“CodeCompose: A Large-Scale Industrial Deployment of AI-Assisted Code Authoring”, 2023-05-20 ():
The rise of large language models (LLMs) has unlocked various applications of this technology in software development. In particular, generative LLMs have been shown to effectively power AI-based code authoring tools that can suggest entire statements or blocks of code during code authoring. In this paper we present CodeCompose, an AI-assisted code authoring tool developed and deployed at Meta [Facebook] internally. CodeCompose is based on the InCoder LLM [MoE] that merges generative capabilities with bi-directionality […it can understand inline comments in natural language and generate code that adheres to the comment, as shown in Figure 1(b). It can also fluently generate comments, messages, and documentation.].

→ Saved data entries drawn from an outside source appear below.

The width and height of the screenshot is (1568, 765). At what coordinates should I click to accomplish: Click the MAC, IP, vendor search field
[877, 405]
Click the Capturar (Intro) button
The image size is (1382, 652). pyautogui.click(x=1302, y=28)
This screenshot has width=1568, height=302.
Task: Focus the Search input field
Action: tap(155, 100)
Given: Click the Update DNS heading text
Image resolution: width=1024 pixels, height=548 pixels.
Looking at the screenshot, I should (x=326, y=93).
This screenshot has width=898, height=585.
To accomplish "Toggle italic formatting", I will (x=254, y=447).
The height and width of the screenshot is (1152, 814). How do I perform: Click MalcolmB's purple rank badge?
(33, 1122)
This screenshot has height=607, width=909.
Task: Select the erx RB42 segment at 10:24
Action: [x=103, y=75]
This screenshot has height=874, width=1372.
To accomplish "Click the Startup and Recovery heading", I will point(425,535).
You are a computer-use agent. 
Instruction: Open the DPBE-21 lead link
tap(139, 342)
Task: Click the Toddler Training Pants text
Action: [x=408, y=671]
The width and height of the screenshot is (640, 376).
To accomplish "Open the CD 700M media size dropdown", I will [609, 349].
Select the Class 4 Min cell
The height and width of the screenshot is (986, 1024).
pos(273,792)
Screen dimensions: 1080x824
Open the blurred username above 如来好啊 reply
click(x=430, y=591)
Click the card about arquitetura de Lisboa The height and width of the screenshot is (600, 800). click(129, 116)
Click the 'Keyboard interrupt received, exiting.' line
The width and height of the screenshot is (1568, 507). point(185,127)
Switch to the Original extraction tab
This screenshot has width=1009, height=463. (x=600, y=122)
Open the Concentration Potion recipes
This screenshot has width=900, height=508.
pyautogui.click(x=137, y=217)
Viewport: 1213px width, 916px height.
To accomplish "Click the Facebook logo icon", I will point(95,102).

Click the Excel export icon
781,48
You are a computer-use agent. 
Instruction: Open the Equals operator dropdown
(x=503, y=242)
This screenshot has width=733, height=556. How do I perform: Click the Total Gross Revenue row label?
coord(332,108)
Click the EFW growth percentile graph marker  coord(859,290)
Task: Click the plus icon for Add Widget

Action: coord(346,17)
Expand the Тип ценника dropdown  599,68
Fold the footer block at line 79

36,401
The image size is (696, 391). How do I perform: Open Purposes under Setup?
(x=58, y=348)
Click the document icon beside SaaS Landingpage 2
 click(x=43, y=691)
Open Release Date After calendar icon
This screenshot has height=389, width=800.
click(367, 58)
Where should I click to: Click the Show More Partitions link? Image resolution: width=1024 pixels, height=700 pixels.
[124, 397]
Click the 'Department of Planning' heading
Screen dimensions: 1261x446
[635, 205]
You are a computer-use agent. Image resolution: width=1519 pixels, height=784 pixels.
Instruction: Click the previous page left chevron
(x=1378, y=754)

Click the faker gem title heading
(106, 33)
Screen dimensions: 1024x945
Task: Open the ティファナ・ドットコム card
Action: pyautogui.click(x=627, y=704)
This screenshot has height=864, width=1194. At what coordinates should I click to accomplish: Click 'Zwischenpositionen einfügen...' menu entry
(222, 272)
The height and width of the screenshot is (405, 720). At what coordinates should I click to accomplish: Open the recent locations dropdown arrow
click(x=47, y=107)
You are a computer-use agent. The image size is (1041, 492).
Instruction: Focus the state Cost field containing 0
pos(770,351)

We have scaled up CodeCompose to serve tens of thousands of developers at Meta, across 10+ programming languages [Python, Javascript, C++, Hack etc], and several coding surfaces…Training for 4 epochs with sharded data parallelism took 4 days on a cluster of 128 A100 GPUs. We then deployed the model on a cluster of 150 A100 GPUs.
We discuss unique challenges in terms of user experience and metrics that arise when deploying such tools in large-scale industrial settings. We present our experience in making design decisions about the model and system architecture for CodeCompose that addresses these challenges.
Finally, we present metrics from our large-scale deployment of CodeCompose that shows its impact on Meta’s internal code authoring experience over a 15-day time window, where 4.5 million suggestions were made by CodeCompose.
Quantitative metrics reveal that (1) CodeCompose has an acceptance rate of 22% across several languages, and (2) 8% of the code typed by users of CodeCompose is through accepting code suggestions from CodeCompose. Qualitative feedback indicates an overwhelming 91.5% positive reception for CodeCompose.
In addition to assisting with code authoring, CodeCompose is also introducing other positive side effects such as encouraging developers to generate more in-code documentation, helping them with the discovery of new APIs, etc.